**SHORT TASK**: Can you arrange the data from the line containing "Where should I click to: Tap" through the end of the data as a numbered list, with blank lines left out and both ends included?

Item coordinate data

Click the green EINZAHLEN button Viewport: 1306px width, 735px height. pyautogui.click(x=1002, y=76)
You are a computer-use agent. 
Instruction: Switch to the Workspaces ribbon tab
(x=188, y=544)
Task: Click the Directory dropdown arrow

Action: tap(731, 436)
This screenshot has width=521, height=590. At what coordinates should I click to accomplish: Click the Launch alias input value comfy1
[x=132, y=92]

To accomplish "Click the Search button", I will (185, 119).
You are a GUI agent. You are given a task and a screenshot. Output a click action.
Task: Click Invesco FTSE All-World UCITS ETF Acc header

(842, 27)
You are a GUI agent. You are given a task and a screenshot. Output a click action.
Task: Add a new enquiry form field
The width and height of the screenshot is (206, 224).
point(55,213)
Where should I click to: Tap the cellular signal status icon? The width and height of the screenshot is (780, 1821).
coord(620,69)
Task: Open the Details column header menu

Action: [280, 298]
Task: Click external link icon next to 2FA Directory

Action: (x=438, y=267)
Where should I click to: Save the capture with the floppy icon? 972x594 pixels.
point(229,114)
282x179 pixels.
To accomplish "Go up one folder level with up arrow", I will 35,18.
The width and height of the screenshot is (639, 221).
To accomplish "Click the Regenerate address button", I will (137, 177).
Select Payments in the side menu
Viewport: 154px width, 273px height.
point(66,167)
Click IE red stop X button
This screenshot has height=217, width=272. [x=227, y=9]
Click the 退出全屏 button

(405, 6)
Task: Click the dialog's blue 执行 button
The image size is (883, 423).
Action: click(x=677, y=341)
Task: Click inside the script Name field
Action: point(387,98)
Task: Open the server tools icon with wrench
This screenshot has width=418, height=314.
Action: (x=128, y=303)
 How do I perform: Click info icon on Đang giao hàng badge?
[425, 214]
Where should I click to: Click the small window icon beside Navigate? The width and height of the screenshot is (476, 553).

**ANSWER FOR THIS EXERCISE**:
1. Where should I click to: Tap the cellular signal status icon? The width and height of the screenshot is (780, 1821).
2. coord(620,69)
3. Task: Open the Details column header menu
4. Action: [280, 298]
5. Task: Click external link icon next to 2FA Directory
6. Action: (x=438, y=267)
7. Where should I click to: Save the capture with the floppy icon? 972x594 pixels.
8. point(229,114)
9. 282x179 pixels.
10. To accomplish "Go up one folder level with up arrow", I will 35,18.
11. The width and height of the screenshot is (639, 221).
12. To accomplish "Click the Regenerate address button", I will (137, 177).
13. Select Payments in the side menu
14. Viewport: 154px width, 273px height.
15. point(66,167)
16. Click IE red stop X button
17. This screenshot has height=217, width=272. [x=227, y=9]
18. Click the 退出全屏 button
19. (405, 6)
20. Task: Click the dialog's blue 执行 button
21. The image size is (883, 423).
22. Action: click(x=677, y=341)
23. Task: Click inside the script Name field
24. Action: point(387,98)
25. Task: Open the server tools icon with wrench
26. This screenshot has width=418, height=314.
27. Action: (x=128, y=303)
28.  How do I perform: Click info icon on Đang giao hàng badge?
29. [425, 214]
30. Where should I click to: Click the small window icon beside Navigate? The width and height of the screenshot is (476, 553).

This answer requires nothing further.